> Excerpt to read:
The Cincinnati Reds showed up in Cleveland for their one-game pit-stop and performed like it was an originally scheduled day-off and they’d been called back into the office anyway. Can’t really blame them, either, though this is surely not the way I’m sure they wished to play this Cleveland club for the final time under their current name.
Luis Castillo was tagged for 8 ER and couldn’t get out of the 4th inning. Yes, he had some poor luck and some iffy defense and some soft-contact that bit him, but them’s the breaks when your club does this 162 times a season. Cleveland rolled out a lineup and cadre of pitchers we’d all barely heard of, yet the baseball gods still found humor in it all.

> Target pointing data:
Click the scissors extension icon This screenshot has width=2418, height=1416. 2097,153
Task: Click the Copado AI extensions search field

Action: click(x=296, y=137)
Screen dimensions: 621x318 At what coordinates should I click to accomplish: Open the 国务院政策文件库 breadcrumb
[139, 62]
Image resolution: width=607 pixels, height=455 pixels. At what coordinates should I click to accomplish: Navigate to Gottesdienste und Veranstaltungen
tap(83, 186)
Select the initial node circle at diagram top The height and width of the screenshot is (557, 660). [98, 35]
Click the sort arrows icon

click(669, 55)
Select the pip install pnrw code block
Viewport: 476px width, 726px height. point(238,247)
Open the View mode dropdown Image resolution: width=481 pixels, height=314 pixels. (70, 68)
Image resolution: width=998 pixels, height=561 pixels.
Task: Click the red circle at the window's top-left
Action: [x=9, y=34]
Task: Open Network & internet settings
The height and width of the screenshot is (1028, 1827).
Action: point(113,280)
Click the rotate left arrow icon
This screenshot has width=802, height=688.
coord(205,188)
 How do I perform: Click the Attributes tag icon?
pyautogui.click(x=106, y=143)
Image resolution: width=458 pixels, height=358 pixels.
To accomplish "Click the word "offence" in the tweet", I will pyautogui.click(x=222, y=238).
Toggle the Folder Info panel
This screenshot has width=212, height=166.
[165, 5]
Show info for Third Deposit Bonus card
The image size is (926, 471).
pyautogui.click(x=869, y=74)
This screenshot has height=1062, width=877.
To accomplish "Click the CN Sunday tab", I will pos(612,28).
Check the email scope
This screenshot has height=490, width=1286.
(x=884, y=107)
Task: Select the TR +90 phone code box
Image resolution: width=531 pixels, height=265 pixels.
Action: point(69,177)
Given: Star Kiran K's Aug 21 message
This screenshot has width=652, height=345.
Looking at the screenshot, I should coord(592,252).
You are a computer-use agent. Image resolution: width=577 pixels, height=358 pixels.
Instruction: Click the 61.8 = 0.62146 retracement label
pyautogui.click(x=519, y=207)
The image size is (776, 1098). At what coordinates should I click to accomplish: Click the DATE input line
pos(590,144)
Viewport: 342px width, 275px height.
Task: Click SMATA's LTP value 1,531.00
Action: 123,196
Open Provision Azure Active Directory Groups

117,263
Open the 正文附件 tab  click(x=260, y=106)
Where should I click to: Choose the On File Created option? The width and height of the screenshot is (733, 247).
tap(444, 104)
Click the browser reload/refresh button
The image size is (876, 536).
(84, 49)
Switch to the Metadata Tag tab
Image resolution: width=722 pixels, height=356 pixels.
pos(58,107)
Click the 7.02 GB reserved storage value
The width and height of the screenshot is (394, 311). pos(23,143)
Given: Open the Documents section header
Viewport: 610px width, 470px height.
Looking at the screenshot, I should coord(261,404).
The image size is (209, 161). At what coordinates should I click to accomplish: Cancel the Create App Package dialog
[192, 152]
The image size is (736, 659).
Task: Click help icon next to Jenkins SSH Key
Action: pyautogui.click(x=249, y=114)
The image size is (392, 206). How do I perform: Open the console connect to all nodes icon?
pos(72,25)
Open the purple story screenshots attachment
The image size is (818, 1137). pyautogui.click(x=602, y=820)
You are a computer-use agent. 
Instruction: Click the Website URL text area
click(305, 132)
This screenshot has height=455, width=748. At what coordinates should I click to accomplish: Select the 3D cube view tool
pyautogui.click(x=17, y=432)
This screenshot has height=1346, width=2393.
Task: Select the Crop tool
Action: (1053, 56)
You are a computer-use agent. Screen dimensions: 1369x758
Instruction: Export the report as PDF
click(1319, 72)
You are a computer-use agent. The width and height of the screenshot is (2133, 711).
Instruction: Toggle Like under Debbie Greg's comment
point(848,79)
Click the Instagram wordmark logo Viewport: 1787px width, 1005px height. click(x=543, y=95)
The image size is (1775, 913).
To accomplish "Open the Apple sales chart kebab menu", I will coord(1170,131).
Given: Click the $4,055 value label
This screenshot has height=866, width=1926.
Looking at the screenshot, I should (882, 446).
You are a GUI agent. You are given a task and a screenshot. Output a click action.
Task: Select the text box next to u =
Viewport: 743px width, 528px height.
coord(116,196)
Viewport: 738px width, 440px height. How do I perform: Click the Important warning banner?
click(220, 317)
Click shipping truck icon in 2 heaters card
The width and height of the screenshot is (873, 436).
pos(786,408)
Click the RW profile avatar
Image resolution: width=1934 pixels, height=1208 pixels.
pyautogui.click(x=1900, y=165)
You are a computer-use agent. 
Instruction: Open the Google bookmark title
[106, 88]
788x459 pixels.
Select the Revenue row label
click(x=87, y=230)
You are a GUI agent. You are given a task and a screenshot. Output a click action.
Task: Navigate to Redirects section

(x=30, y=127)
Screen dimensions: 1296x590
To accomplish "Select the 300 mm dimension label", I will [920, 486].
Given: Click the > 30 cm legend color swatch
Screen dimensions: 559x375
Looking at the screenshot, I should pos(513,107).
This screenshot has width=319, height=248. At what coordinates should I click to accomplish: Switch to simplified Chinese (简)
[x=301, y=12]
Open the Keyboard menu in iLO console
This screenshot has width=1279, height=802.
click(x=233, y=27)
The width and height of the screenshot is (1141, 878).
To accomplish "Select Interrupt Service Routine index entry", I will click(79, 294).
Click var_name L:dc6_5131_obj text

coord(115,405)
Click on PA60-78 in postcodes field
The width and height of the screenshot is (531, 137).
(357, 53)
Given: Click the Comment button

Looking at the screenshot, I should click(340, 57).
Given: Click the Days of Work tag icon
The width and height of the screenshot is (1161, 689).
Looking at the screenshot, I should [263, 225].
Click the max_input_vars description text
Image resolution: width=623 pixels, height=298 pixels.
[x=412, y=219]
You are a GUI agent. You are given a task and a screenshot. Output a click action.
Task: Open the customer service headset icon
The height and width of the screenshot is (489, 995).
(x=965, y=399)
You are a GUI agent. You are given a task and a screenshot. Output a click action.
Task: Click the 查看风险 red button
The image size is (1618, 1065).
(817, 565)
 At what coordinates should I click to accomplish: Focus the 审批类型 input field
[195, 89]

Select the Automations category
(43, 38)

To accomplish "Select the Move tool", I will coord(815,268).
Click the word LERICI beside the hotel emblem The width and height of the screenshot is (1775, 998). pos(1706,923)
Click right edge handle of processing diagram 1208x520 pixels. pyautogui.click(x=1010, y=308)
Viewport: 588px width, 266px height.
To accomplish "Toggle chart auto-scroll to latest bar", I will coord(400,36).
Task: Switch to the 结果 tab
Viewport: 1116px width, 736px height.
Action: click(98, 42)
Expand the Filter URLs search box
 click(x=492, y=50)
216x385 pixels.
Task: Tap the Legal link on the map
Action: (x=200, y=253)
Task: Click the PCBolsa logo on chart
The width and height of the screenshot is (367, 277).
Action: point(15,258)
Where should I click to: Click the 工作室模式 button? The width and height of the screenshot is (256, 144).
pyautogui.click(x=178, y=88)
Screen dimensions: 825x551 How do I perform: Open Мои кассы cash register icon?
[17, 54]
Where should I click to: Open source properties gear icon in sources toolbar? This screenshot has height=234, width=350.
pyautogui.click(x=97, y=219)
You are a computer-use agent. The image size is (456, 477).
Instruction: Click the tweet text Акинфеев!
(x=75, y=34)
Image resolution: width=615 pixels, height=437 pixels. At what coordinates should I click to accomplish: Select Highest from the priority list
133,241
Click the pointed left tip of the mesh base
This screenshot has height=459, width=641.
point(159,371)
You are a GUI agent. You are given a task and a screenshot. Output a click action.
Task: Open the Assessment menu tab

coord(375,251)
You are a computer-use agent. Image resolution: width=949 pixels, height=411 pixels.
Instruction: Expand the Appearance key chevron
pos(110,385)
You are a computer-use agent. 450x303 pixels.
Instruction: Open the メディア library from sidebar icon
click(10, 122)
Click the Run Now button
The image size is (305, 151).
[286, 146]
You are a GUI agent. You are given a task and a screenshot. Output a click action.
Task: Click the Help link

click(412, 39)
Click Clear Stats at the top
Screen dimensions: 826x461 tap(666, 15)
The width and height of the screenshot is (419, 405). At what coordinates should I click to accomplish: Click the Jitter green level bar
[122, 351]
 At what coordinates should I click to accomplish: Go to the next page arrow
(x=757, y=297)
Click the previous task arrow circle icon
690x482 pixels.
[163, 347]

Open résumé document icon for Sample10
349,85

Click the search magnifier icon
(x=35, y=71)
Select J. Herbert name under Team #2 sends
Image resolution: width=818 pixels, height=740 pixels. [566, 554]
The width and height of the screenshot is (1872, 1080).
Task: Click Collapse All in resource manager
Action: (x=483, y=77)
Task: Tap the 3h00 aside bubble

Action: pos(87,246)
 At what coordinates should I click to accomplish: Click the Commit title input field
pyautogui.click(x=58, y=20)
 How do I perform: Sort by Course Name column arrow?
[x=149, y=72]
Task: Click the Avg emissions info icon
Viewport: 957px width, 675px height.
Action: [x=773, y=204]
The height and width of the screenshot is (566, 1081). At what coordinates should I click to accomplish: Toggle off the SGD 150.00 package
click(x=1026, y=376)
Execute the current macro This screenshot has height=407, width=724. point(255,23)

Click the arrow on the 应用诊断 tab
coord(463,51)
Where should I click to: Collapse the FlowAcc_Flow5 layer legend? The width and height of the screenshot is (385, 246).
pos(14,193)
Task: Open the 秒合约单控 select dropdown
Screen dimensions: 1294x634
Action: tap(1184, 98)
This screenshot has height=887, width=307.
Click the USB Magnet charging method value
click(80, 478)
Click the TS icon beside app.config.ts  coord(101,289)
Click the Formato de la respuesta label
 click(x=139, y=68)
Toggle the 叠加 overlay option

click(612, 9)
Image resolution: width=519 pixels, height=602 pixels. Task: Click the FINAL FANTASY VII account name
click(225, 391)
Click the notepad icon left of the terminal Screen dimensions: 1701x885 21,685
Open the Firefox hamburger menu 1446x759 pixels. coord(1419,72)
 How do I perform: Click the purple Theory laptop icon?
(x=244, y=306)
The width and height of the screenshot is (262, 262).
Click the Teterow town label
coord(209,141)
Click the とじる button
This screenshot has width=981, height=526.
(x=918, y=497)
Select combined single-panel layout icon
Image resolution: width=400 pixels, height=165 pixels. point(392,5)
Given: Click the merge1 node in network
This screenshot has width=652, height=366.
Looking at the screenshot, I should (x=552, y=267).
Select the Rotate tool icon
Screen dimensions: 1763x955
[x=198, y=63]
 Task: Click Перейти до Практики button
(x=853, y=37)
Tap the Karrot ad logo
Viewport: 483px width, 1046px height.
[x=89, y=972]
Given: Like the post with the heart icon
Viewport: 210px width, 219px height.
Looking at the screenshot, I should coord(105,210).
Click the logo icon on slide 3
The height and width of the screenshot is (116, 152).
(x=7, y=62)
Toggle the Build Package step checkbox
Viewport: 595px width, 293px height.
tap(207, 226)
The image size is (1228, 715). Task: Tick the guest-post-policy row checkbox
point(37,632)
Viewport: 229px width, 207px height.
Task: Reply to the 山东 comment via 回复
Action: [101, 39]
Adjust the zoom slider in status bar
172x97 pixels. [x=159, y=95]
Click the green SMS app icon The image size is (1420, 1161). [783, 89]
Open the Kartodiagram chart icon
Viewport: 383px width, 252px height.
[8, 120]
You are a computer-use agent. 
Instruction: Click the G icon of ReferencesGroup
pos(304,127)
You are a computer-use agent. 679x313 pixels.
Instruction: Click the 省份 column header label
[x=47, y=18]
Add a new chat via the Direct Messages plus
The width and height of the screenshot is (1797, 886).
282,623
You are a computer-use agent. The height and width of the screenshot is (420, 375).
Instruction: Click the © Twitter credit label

> Set tasks:
(A) According to the Reds game recap, how many earned runs was Luis Castillo charged with?
(B) In the Reds game recap, what misfortunes are named as having hurt Luis Castillo? List them all.
(C) Please extend the Reds game recap with a few sentences that follow on from its final line.

> Final answers:
(A) 8

(B) Poor luck, iffy defense, soft contact

(C)
Cincinnati’s five-game win streak went kaput. The joy and luster of their dominant homestand against the woeful Twins and Pirates now feels a distant memory. Perhaps that’s a wonderful thing, anyway, since they’re off to face Atlanta and Philly, two of the hotter teams on the planet at the moment who smell Met blood in the NL East water. You never ‘hope’ for a get-right loss at any point in the season, let alone while doing everything imaginable to scratch and claw back up the standings, but perhaps this might be the kind of reset button the Reds need before a road trip that will quite literally make or break their entire season.
Joey Votto singled, doubled, and bonked in another run. Jonathan India doubled, walked, swiped a bag, and scored a pair of runs.
There was still ample evidence that something very good is cooking for these Reds this season.
Tonight was simply a bad batch.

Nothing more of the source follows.